2017.4.12

日米ハーフの師範西川カークの目に映る、魅力だらけの“名駅〜円頓寺”

西川流 別格師範 西川カークさん

TEXT : TOSHIO SAWAI / PHOTO : TOMOYA MIURA

今回の「MY FAVORITE ROUTE」のナビゲーターは西川カークさん。アメリカ人の父親と日本舞踊・西川流の師範でもある母親の長男として生まれ、初舞台が2歳の時。18歳からはアメリカに留学し、2016年7月に名古屋に戻ってきたというカークさんにお話を聞きました。

MANOA VALLEY CAFE

「名古屋と言えば」の地下街を、粋に着物で歩きます

待合せたのはユニモールにあるカフェ『MANOA VALLEY CAFE』。筆者が到着するとお店のガラス越しに一際存在感のある着物姿の男性が!それが西川カークさんでした。なぜ着物?と驚くと……。
「今回はせっかくなので着物にしました。毎日着ているわけじゃないですが、小さい頃から稽古でも着ているし、着物の方が面白いかなと思って」確かにイケメンの着物姿は絵になります!

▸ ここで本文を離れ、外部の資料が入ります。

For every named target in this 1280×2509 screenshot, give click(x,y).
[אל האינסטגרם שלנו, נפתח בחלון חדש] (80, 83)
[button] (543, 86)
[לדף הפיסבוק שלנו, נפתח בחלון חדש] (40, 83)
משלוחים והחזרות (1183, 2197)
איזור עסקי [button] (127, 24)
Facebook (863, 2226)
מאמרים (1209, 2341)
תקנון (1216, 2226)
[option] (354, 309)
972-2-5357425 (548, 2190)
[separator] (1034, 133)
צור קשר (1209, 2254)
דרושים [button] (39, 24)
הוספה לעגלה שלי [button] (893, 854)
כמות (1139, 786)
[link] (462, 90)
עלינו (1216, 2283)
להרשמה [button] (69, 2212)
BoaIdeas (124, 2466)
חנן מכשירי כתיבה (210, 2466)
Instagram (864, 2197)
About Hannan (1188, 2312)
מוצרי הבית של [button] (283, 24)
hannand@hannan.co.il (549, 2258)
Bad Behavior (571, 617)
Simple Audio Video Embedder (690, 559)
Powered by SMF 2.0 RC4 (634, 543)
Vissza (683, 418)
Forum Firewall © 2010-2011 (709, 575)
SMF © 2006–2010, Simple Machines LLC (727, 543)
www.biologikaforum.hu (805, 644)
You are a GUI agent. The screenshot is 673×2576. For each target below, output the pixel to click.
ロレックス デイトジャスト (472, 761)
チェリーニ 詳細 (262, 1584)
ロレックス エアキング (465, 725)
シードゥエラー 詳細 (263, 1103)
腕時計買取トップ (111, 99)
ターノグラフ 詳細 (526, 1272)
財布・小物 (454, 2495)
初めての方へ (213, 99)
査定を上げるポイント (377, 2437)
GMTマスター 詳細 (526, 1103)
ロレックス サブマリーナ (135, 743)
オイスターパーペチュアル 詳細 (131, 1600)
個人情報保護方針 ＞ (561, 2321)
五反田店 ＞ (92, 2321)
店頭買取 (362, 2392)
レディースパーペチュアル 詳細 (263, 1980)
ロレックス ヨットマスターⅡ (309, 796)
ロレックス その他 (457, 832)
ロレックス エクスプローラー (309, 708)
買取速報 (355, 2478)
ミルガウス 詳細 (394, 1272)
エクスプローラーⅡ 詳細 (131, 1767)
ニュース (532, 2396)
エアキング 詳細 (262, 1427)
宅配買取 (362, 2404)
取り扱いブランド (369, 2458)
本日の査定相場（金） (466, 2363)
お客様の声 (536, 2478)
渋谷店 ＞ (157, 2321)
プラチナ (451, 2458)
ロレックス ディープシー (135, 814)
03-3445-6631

ハワイアンカフェからコーヒー片手に颯爽と登場した着物姿の師範。シャレオツです!

さて、カークさんのことを知らない人のために説明すると、彼は日本舞踊・西川流の師範であり、アメリカ人と日本人のハーフです。小・中・高校とインターナショナルスクールに通い、卒業後はアメリカのアーカンソー州立大学で演劇を学んだ役者でもあります。大学卒業後はロサンゼルスに移住し仕事をしていたそうですが、昨年夏に名古屋に戻ってきました。ちなみにここを待合せ場所に選んだ理由を尋ねると……。
「名古屋と言えば、地下街じゃないですか!名古屋駅も栄も地下街が広くて、お店も多いし、雨でも濡れないし、便利すぎます。このカフェはローストビーフが美味しいんですが、今日はこの後いろんなお店に行く予定なので、コーヒーのテイクアウトだけにしておきます。残念です(笑)」

コーヒー片手に歩く着物姿のカークさんは明らかに目立つスタイルですが、本人は至って自然体。おかげで筆者も緊張することなく、楽しみながらの街歩きが始められました。

MANOA VALLEY CAFÉ ハワイで人気のカフェ創業者が全面サポート!

ユニモールを通って、円頓寺方面へ

ユニモールを通って、円頓寺方面へ「U12」出口から地上に上がると、外は天気も良く最高の街歩き日和!途中、海外からの観光客に記念撮影を求められるハプニングもありましたが、そこはサービス精神のあるカークさん。完璧なスマイルのおもてなしをしていました。ツインタワーを背にして左に曲がり、円頓寺方面に向かいます。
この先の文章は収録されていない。